The BRG Institute, an independent nonprofit corporation founded by Berkeley Research Group (BRG) to advance knowledge in policy and management through research, publication and public engagement, cohosted a seminar and expert panel at the Council for Scientific and Industrial Research (CSIR) in Pretoria, South Africa, alongside the Technology Innovation Agency (TIA) and Trade & Industrial Policy Strategies (TIPS).

The seminar explored dynamic capabilities for innovation and sustained competitive advantage in South Africa and featured a keynote address from BRG Chairman and Cofounder Dr David Teece. Kieran Brown, a BRG senior managing consultant, chaired an expert panel with Dr Teece and Dr Daniel Visser (CSIR), Tanya Cohen (Public-Private Growth Initiative), Saul Levin (TIPS), Prof David Kaplan (University of Cape Town) and Prof Rasigan Maharajh (Stellenbosch University).

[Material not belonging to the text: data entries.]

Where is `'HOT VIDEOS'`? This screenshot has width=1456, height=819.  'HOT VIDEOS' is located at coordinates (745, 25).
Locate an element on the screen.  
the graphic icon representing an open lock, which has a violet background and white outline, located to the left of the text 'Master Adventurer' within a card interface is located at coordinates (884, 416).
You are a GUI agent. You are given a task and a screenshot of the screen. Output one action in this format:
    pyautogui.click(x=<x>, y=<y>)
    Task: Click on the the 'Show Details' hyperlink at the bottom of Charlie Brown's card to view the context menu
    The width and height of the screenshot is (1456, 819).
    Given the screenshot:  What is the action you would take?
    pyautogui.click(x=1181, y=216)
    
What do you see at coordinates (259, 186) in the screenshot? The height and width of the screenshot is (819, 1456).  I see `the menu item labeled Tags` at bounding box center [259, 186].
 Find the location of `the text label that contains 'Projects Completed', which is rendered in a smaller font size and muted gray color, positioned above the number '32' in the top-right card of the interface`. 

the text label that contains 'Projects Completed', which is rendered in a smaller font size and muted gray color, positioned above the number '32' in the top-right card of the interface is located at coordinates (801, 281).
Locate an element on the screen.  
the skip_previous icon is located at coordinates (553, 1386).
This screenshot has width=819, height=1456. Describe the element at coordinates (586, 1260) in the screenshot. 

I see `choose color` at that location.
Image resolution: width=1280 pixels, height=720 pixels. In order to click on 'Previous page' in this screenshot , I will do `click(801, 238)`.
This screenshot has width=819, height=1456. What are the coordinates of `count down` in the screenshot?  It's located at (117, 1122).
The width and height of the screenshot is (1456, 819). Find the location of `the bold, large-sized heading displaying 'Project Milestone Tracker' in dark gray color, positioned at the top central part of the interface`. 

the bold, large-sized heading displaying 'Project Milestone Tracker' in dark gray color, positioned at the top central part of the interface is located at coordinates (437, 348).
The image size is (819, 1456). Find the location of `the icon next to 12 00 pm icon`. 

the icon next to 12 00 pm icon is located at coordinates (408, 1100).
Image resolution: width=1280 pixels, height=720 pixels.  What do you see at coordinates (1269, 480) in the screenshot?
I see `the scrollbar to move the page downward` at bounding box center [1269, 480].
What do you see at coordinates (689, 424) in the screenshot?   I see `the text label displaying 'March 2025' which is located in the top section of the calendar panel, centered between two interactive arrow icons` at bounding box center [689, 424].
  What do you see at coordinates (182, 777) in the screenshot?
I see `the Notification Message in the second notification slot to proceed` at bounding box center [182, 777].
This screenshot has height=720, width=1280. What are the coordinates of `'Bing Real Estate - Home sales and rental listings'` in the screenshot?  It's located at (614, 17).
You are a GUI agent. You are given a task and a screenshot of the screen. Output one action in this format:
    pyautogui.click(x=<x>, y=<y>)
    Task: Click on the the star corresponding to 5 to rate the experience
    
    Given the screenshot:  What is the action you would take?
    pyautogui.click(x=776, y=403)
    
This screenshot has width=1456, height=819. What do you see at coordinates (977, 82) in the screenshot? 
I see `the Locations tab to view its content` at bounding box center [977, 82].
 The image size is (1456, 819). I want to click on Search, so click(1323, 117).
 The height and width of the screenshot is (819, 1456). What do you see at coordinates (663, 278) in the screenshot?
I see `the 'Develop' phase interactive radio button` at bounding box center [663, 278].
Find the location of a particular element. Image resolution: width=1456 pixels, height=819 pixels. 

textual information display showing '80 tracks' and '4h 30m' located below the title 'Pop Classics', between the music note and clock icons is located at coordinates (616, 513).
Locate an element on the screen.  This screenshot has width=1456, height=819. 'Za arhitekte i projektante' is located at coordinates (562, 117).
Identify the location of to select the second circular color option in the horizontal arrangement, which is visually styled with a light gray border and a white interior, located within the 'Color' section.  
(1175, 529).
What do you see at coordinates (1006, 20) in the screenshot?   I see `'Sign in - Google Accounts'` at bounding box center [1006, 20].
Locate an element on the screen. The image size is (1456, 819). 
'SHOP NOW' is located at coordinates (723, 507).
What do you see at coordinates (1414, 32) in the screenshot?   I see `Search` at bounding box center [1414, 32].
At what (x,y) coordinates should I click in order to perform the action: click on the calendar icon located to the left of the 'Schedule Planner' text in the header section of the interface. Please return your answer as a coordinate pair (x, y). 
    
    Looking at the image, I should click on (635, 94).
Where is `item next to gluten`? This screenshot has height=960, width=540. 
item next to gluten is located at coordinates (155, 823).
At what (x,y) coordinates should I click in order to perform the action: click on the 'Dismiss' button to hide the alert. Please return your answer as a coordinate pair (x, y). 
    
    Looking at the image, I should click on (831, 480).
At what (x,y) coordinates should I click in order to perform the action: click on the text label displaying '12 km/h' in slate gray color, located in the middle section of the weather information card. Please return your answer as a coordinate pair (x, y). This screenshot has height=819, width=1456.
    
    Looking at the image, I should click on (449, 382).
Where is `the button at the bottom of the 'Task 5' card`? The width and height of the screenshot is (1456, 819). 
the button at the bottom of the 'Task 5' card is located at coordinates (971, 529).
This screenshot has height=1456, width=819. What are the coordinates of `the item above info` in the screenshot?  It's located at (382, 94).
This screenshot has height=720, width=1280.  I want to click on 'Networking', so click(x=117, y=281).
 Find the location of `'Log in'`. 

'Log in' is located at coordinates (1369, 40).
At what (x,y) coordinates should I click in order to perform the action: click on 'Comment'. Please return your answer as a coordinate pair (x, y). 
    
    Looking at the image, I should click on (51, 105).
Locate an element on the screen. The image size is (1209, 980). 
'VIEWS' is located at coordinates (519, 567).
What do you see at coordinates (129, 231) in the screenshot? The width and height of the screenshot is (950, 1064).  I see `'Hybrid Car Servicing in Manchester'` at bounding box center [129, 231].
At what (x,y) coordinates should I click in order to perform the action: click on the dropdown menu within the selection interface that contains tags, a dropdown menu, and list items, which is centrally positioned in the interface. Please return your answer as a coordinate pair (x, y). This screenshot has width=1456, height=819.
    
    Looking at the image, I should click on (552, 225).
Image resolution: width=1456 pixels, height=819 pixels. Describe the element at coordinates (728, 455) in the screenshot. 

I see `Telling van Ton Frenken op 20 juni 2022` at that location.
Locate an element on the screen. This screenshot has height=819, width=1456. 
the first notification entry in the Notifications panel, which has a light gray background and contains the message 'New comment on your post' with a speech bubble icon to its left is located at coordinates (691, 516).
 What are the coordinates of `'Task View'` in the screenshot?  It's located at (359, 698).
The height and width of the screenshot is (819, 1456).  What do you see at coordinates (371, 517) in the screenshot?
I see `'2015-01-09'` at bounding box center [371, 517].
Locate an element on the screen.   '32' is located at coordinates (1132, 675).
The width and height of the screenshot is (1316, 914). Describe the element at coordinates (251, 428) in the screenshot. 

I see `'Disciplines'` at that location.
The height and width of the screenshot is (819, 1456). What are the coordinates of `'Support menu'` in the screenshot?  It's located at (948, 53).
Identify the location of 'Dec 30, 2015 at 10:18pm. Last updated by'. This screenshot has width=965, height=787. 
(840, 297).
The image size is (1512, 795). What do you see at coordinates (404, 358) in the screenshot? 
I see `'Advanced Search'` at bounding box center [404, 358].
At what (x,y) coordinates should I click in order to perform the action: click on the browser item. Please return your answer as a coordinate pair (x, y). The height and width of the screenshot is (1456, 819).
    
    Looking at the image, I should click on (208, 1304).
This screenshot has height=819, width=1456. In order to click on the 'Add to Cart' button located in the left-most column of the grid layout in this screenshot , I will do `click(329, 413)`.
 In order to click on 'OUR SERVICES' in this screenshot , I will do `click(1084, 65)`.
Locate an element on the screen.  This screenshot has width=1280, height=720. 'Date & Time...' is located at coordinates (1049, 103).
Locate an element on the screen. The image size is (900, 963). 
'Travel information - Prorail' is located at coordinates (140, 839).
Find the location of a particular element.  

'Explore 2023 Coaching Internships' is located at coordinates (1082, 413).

The discussion focussed on the importance of shifting policy focus and resources toward encouraging innovation and competitiveness at the firm level and developing both the ordinary and dynamic capabilities of South African firms and public-sector organisations. This resonated with an audience comprising representatives from South Africa’s central government, public science and technology (S&T) institutions, academia and industry.

Panellists noted that there has been little focus traditionally on the importance of strategic and entrepreneurial management with regard to industrial and economic policy. The panel concluded that this should be updated in line with contemporary economic theories that give primacy to firm-level capabilities as being the core driver of sustained competitive advantage.

In support of this aim, the BRG Institute has developed four primary policy initiatives for South Africa that require further development:

  1. Energise entrepreneurship and spread ‘startup culture’ across sectors by lowering entry barriers to starting and running businesses; and by creating an outreach program that identifies and offers support and services to early stage entrepreneurs.

  2. Generate multinational enterprise (MNE) investment, particularly in renewable energy and other emerging industries; and provide opportunities for employment and training.

  3. Utilise policy to identify and calibrate existing and niche opportunities, targeting the subsector level. Upstream opportunities exist in mining, agriculture, energy and manufacturing; South Africa’s relatively minor involvement to date in global value chains should be developed further.

  4. Develop a global outlook regarding science and technology by helping firms identify opportunities for international collaboration and providing grants exclusively for this purpose to researchers and universities.

Speaking after the discussion, Phil Alves, a senior managing consultant in BRG’s Johannesburg office, commented: “South Africa is receptive to new ideas, and Dr Teece provided plenty of those today. In light of the budget announcement earlier this week, and with the government searching for new ideas and approaches to combat low growth and rising unemployment, this discussion could not be more timely. We are looking forward to further participating in the conversation about South Africa’s economic future.”